■ EXERCISE PROMPT: Arrange the records from the line containing "Task: Select the BTC coin tile" up to and including the line containing "pos(175,202)" as a numbered list, leaving out blank lines.

■ SUPPLIED MATERIAL:
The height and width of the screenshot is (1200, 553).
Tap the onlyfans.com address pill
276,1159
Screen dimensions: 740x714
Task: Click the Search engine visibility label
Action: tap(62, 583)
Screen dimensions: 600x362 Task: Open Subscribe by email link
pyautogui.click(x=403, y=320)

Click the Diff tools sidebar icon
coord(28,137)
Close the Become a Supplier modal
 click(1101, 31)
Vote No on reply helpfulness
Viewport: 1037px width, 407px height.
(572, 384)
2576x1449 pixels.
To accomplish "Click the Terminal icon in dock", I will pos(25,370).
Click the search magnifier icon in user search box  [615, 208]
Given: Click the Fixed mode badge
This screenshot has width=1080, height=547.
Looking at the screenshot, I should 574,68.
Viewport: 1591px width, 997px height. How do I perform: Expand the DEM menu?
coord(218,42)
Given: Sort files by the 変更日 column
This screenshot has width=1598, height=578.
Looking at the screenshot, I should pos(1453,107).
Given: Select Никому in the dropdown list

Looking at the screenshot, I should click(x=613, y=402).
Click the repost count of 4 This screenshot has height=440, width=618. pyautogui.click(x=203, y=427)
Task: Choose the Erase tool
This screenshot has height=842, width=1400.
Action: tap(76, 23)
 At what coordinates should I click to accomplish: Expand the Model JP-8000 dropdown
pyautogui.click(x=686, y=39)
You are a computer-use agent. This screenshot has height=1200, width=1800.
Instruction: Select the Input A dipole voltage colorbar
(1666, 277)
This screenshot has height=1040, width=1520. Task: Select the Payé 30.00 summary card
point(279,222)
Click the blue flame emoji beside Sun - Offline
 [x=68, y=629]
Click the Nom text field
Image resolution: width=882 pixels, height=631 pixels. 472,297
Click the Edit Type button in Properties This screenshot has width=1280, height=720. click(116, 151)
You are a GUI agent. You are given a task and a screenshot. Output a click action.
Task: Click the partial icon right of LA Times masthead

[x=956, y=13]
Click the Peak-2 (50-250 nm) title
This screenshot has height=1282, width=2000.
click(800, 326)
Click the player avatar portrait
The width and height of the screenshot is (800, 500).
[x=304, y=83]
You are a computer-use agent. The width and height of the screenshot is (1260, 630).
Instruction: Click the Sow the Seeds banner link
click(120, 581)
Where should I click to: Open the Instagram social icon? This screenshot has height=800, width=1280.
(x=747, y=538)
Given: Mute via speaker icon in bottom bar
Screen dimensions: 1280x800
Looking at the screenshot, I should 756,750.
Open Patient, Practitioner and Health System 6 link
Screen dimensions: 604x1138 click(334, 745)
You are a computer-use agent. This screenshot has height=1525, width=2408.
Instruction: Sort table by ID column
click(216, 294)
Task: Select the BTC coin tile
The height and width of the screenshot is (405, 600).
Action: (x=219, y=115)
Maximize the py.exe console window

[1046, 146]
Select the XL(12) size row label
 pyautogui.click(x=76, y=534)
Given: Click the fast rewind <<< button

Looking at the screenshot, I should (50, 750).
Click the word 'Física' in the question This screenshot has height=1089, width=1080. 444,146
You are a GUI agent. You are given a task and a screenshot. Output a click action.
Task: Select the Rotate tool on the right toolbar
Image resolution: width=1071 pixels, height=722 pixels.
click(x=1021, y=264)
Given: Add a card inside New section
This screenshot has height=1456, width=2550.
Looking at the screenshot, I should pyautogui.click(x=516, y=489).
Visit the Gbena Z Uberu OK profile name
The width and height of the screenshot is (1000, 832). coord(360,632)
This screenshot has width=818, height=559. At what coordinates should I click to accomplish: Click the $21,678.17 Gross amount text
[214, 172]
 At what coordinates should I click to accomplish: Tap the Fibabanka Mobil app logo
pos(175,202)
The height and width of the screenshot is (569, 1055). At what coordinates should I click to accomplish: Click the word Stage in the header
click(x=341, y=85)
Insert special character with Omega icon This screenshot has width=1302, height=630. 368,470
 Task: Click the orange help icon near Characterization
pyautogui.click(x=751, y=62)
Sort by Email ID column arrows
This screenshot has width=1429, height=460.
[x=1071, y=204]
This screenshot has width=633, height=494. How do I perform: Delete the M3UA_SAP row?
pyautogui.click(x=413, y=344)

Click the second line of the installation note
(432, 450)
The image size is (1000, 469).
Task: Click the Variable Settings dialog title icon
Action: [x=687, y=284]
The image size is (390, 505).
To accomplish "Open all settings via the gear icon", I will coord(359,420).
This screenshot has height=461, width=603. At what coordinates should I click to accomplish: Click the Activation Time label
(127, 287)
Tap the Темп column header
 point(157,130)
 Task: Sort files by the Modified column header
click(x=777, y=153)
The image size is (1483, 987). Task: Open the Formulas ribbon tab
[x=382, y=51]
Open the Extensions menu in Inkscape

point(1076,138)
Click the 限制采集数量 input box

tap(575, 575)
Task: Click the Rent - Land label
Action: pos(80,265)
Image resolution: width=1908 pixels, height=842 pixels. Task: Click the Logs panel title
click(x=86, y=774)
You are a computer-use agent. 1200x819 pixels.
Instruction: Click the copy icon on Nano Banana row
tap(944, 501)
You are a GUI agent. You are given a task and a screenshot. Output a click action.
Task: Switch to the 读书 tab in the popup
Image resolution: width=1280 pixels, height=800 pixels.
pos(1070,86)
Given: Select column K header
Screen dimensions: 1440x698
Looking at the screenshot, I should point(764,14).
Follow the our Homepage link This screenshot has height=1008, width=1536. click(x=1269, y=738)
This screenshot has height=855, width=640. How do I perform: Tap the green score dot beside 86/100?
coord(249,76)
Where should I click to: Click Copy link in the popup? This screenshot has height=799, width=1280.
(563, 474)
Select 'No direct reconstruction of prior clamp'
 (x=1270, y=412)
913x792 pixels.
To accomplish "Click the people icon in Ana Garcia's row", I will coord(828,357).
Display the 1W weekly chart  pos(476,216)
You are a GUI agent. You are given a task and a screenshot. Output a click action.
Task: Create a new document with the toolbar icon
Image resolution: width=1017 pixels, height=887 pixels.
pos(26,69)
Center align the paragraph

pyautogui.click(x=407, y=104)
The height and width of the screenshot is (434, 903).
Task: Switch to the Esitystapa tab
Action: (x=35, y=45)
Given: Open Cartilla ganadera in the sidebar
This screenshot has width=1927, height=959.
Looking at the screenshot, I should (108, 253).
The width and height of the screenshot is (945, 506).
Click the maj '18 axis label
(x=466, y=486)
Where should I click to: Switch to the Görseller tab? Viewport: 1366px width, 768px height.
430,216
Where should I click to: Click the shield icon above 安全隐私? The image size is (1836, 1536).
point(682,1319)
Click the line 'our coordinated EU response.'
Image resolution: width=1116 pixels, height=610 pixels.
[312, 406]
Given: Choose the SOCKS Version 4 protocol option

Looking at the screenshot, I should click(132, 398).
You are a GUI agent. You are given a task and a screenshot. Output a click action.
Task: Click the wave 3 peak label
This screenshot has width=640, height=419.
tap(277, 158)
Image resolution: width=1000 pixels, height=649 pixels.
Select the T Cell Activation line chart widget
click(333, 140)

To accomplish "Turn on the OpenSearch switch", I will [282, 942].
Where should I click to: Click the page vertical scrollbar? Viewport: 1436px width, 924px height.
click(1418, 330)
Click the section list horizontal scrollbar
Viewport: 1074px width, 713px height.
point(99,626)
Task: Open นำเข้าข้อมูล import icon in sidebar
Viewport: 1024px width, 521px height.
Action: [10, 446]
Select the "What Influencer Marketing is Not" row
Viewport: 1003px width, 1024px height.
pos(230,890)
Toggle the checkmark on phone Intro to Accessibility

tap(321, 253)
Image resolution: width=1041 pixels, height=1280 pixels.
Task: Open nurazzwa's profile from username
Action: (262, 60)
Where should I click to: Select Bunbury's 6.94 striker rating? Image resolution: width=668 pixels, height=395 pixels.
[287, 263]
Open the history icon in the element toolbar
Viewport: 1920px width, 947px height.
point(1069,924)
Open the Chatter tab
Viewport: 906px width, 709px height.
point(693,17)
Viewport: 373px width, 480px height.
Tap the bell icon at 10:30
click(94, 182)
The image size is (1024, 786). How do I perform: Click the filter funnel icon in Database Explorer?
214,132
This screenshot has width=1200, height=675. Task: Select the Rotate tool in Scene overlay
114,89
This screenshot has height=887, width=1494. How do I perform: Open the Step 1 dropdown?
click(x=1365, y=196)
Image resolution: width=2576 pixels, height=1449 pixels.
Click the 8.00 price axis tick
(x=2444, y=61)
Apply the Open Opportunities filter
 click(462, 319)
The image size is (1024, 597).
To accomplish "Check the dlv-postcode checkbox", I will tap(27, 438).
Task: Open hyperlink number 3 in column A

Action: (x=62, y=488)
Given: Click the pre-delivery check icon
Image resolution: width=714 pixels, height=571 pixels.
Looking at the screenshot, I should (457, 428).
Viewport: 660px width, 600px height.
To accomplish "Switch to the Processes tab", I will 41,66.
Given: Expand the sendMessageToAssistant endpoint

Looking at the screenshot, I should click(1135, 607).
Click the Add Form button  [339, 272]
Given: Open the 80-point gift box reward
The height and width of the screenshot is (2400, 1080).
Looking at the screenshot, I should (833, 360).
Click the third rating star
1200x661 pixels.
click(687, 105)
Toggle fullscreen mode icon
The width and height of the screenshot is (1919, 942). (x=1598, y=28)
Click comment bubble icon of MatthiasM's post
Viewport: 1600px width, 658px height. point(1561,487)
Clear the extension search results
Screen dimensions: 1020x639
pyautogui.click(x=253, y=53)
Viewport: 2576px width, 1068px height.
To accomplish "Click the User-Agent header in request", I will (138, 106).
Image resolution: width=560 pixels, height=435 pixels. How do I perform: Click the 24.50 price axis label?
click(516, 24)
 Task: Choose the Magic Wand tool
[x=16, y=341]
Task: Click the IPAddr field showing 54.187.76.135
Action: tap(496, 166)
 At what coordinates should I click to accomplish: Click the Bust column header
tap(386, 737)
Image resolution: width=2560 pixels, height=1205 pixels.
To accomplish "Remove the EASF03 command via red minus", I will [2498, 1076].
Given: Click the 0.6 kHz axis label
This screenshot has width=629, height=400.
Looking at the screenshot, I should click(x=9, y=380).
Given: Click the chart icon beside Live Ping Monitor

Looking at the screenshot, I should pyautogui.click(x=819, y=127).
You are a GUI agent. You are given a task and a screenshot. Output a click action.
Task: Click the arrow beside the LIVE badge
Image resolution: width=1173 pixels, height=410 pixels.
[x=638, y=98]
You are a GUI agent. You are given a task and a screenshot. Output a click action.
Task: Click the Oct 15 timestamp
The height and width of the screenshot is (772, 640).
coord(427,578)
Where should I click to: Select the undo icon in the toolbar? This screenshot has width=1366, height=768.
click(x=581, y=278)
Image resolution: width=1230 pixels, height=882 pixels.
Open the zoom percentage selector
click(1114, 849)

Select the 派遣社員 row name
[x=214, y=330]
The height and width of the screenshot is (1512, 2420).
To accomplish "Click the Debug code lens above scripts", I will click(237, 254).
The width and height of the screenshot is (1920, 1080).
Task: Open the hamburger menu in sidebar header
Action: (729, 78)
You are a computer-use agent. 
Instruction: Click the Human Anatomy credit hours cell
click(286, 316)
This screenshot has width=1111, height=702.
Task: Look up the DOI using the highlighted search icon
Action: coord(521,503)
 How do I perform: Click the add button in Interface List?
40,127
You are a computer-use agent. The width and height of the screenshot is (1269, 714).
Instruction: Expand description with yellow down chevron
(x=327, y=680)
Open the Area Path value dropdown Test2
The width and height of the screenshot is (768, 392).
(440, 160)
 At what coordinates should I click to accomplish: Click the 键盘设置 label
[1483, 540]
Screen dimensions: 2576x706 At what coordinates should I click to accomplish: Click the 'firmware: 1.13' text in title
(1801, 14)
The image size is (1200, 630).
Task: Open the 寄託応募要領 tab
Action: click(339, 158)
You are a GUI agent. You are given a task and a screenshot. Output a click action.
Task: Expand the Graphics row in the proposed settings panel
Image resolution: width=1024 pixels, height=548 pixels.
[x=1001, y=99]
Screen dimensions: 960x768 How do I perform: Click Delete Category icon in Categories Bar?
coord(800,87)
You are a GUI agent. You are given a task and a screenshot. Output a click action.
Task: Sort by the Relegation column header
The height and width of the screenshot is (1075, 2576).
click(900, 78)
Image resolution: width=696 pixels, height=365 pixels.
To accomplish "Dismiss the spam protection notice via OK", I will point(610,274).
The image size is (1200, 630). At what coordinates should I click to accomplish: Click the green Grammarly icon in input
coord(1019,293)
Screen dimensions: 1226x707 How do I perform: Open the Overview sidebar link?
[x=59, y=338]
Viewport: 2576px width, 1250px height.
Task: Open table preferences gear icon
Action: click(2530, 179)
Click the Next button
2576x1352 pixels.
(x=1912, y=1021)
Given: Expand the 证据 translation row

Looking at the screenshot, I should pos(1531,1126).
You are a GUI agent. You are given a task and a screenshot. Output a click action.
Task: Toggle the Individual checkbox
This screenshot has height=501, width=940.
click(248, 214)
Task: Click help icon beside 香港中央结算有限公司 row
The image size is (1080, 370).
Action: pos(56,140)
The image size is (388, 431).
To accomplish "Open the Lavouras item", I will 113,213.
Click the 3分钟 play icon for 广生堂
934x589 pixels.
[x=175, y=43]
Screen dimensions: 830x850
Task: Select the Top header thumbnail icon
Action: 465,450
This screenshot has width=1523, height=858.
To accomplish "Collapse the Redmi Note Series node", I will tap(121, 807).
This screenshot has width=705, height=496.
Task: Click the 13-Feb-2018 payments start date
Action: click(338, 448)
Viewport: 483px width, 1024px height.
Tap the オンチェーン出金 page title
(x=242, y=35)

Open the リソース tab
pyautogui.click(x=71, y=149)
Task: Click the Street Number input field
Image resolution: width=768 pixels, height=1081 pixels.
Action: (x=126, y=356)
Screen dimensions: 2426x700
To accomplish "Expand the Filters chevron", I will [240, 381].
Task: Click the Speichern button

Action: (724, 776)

■ WRITTEN SOLUTION:
1. Task: Select the BTC coin tile
2. The height and width of the screenshot is (405, 600).
3. Action: (x=219, y=115)
4. Maximize the py.exe console window
5. [1046, 146]
6. Select the XL(12) size row label
7.  pyautogui.click(x=76, y=534)
8. Given: Click the fast rewind <<< button
9. Looking at the screenshot, I should (50, 750).
10. Click the word 'Física' in the question This screenshot has height=1089, width=1080. 444,146
11. You are a GUI agent. You are given a task and a screenshot. Output a click action.
12. Task: Select the Rotate tool on the right toolbar
13. Image resolution: width=1071 pixels, height=722 pixels.
14. click(x=1021, y=264)
15. Given: Add a card inside New section
16. This screenshot has height=1456, width=2550.
17. Looking at the screenshot, I should pyautogui.click(x=516, y=489).
18. Visit the Gbena Z Uberu OK profile name
19. The width and height of the screenshot is (1000, 832). coord(360,632)
20. This screenshot has width=818, height=559. At what coordinates should I click to accomplish: Click the $21,678.17 Gross amount text
21. [214, 172]
22.  At what coordinates should I click to accomplish: Tap the Fibabanka Mobil app logo
23. pos(175,202)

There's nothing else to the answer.